He was woken by the noise of wirelesses. He was alone in bed, in an unknown bedroom, an unknown town, on the brink of discovering London, the home of Scrooge and Jack the Ripper. Grey daylight filled the window. He got up and went into the corridor with the firm intention of fleeing Mrs Pickett, who would surely be ashamed to see him, but the sizzle of frying greeted him, and as he came into the hall Eliza Pickett appeared in her dressing gown, made up like a china doll, bright-eyed and every inch the happy hostess. Breakfast was waiting in the kitchen. He thanked her in French and she looked at him, astonished.

‘I don’t understand French!’

He attempted to explain to her that the previous evening she had expressed herself perfectly in that language, and in a charmingly superior manner she responded that he must have been dreaming. Jean’s vocabulary was too limited for him to argue. Breakfast was there, he was hungry, and before he set off he needed to build up his strength. Without too much disgust he ate a fried kipper, Brussels sprouts, toast and marmalade in the time it took Mrs Pickett to polish off two cans of beer.

Half an hour later he rode out of Newhaven on the London road, making sure that he kept to the left. I shall not linger on his long ride through the countryside and small towns of Sussex and Surrey, during which he did his best to keep up a solid average so that he would arrive in the capital before it got dark. The English roads were easy, well surfaced and used by streams of high-bodied cars that swayed through the bends like Madame du Courseau’s old Model T Ford.
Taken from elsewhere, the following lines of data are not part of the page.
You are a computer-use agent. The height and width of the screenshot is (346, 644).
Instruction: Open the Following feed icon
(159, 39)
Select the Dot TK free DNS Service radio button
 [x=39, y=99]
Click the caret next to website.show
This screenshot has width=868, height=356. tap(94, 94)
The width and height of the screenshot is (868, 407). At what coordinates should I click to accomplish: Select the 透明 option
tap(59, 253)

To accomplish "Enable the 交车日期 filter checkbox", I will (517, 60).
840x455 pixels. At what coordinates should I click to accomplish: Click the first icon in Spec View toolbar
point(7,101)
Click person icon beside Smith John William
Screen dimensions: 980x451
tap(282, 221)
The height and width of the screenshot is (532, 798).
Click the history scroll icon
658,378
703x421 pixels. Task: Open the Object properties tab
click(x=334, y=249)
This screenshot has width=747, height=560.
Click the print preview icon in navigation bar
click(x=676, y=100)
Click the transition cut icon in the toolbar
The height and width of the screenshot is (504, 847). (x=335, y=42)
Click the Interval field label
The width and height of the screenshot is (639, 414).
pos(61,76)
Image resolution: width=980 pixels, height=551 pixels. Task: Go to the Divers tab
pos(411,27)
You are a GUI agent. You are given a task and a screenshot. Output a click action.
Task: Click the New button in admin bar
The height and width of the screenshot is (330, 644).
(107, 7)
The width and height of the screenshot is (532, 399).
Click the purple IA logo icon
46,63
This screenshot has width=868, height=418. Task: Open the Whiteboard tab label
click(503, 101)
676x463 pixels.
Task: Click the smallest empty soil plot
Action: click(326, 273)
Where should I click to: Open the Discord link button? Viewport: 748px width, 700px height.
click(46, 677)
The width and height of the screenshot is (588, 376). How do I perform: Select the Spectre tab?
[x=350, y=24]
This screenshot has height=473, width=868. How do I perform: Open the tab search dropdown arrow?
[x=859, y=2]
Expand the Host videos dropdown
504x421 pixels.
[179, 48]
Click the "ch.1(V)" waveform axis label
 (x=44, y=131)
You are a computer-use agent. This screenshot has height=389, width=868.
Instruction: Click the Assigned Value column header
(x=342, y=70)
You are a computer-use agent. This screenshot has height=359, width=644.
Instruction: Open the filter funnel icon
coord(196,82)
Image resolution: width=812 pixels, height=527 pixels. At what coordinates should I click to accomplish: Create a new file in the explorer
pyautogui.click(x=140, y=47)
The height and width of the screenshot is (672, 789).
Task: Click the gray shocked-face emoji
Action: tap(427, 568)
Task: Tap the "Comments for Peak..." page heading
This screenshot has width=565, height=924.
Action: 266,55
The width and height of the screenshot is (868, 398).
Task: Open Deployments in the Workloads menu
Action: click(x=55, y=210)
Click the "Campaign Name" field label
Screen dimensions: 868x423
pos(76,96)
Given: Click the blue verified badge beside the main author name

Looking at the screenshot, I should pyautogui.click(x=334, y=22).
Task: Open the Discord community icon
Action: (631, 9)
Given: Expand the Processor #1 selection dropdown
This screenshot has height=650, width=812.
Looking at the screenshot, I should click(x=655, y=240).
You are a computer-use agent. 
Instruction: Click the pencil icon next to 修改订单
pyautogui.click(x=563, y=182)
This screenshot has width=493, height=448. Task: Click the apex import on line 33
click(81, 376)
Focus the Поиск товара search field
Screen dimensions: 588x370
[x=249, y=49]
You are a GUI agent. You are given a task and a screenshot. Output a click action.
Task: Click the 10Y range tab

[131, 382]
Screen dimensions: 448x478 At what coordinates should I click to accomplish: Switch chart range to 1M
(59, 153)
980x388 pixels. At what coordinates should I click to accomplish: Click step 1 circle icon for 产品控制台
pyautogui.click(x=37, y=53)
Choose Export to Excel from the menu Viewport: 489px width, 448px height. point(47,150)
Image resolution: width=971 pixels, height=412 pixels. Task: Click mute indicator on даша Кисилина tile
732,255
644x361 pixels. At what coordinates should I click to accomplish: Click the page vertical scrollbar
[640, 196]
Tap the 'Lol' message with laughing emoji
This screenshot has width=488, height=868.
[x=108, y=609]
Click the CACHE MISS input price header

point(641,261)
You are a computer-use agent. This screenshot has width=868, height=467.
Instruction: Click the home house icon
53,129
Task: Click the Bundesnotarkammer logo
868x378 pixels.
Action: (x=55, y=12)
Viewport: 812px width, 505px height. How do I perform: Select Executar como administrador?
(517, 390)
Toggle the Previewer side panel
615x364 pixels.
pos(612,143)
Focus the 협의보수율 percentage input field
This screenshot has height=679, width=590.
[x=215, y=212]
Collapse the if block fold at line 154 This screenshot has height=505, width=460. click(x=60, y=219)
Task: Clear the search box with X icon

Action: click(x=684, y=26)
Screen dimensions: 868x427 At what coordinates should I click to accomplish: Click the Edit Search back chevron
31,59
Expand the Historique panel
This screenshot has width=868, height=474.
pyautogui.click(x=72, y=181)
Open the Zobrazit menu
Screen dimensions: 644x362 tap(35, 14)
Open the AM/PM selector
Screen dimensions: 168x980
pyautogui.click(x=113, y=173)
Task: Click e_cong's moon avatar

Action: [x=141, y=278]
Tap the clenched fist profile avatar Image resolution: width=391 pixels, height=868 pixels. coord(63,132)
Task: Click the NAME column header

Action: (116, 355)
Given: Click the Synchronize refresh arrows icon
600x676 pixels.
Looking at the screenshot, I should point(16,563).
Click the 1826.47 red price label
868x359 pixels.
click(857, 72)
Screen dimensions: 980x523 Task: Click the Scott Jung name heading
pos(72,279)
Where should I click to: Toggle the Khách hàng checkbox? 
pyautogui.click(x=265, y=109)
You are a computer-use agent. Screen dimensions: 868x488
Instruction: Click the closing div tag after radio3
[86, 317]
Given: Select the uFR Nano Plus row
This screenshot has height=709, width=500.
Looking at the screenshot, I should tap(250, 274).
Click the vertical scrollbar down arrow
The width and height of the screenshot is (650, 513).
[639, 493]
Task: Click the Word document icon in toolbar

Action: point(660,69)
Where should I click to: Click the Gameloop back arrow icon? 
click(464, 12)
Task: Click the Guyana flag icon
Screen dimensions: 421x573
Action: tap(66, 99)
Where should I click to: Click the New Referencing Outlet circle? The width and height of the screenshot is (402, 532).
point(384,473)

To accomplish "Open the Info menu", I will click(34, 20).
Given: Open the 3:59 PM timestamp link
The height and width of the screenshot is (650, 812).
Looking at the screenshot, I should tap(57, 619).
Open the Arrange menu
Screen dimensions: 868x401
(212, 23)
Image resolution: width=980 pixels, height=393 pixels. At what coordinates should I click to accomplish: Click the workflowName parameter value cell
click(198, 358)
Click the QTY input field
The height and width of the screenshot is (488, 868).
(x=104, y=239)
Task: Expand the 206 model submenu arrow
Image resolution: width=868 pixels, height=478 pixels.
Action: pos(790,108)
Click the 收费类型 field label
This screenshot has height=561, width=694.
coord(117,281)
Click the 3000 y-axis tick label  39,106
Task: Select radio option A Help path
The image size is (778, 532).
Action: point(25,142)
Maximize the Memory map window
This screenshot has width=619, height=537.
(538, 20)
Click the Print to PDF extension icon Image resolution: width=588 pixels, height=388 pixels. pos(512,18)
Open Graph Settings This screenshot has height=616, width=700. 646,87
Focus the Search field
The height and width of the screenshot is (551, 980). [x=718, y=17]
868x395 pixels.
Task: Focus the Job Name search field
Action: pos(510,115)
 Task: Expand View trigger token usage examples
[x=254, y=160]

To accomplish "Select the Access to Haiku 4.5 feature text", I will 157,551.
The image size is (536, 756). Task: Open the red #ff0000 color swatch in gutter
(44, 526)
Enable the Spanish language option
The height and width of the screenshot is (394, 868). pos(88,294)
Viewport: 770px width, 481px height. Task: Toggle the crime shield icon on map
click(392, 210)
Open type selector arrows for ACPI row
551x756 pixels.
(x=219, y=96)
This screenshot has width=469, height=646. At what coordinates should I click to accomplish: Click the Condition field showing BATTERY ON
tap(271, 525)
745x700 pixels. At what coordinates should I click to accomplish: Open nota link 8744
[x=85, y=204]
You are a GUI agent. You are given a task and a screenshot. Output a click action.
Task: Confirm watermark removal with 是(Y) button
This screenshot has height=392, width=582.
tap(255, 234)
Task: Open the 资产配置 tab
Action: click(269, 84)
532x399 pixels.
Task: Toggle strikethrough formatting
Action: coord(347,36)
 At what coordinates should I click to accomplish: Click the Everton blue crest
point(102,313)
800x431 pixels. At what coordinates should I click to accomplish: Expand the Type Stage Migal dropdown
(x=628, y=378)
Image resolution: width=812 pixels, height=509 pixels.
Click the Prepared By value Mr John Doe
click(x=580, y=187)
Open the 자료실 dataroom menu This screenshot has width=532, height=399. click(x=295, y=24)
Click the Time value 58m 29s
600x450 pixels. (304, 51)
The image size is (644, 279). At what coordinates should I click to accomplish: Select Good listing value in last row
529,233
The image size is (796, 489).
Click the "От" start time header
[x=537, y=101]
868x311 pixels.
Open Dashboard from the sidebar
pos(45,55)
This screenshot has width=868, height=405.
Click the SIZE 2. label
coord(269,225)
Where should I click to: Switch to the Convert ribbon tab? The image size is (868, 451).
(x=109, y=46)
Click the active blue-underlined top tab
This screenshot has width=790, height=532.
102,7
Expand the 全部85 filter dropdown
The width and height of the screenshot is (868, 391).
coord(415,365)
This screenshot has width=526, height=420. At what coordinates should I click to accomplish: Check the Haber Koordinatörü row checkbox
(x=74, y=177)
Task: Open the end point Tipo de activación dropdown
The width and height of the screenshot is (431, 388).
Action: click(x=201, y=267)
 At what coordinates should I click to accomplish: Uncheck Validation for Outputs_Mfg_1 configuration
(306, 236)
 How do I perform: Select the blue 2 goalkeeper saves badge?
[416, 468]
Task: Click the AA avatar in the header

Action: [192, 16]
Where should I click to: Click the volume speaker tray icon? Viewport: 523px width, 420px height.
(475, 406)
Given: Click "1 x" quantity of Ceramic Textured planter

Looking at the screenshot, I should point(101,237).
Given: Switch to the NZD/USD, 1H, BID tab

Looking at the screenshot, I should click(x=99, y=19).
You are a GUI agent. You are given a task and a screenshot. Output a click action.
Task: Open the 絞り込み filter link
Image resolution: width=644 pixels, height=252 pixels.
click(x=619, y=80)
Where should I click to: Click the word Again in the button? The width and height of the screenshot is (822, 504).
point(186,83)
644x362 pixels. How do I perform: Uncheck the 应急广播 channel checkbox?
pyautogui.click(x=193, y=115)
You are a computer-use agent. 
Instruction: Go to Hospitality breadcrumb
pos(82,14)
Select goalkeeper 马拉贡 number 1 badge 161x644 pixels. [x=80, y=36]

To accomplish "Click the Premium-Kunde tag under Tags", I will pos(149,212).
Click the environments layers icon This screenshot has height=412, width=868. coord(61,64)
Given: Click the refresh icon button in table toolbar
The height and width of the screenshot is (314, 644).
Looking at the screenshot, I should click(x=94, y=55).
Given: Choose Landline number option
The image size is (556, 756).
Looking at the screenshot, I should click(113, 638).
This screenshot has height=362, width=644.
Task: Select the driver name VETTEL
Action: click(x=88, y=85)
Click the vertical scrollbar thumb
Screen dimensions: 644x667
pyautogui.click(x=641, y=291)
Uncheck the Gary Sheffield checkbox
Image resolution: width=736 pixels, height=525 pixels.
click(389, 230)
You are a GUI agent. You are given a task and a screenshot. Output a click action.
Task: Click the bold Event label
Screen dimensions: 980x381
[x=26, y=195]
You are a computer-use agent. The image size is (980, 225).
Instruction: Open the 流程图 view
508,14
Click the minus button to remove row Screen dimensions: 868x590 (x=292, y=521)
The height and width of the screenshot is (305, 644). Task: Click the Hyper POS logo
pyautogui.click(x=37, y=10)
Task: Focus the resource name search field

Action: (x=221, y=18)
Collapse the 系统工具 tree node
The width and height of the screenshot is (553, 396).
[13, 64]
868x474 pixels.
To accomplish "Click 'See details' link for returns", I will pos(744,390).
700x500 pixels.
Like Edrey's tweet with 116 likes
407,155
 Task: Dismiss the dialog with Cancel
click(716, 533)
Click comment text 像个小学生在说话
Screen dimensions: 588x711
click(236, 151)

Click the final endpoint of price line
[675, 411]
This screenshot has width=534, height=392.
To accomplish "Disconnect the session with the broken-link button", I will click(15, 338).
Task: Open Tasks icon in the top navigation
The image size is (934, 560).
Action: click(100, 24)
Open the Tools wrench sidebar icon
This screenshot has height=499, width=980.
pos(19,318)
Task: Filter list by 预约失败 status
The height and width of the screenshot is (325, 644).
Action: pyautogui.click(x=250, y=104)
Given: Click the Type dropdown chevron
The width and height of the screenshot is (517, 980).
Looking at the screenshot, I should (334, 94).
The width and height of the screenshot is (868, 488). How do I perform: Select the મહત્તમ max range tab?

On the other hand, he met few cyclists, except around the villages he passed, and when he did they were usually girls perched on antediluvian machines. Their sit-up-and-beg riding position forced them to show their legs, which they did with a charming immodesty and, it seemed, inconsequence. Towards the end of the afternoon he arrived at the outer suburbs of London and, believing that it was the city itself, was horribly disappointed. Everything was ugly, and appallingly monotonous. He asked the way to Kings Road, and was directed to a narrow street where children were playing among the rubbish. Mademoiselle Geneviève could not live there, she who had departed from La Sauveté in a prince’s Hispano-Suiza. He retraced his steps and looked for a policeman whom he eventually found, very preoccupied, at a crossroads. The policeman studied the address Antoine du Courseau had written down and mumbled something incomprehensible. However, his gestures indicated that Jean should follow the cables of a trolleybus. Jean obeyed and pedalled on over oily and slippery roads until he saw signposts pointing towards Chelsea, Westminster and the City. It was already dark when he cycled over the Thames at Battersea Bridge and finally discovered the Kings Road and, off it, a lovely street lined with pretty houses painted in a motley of reds, whites and greens. Geneviève lived in Chelsea’s artists’ quarter.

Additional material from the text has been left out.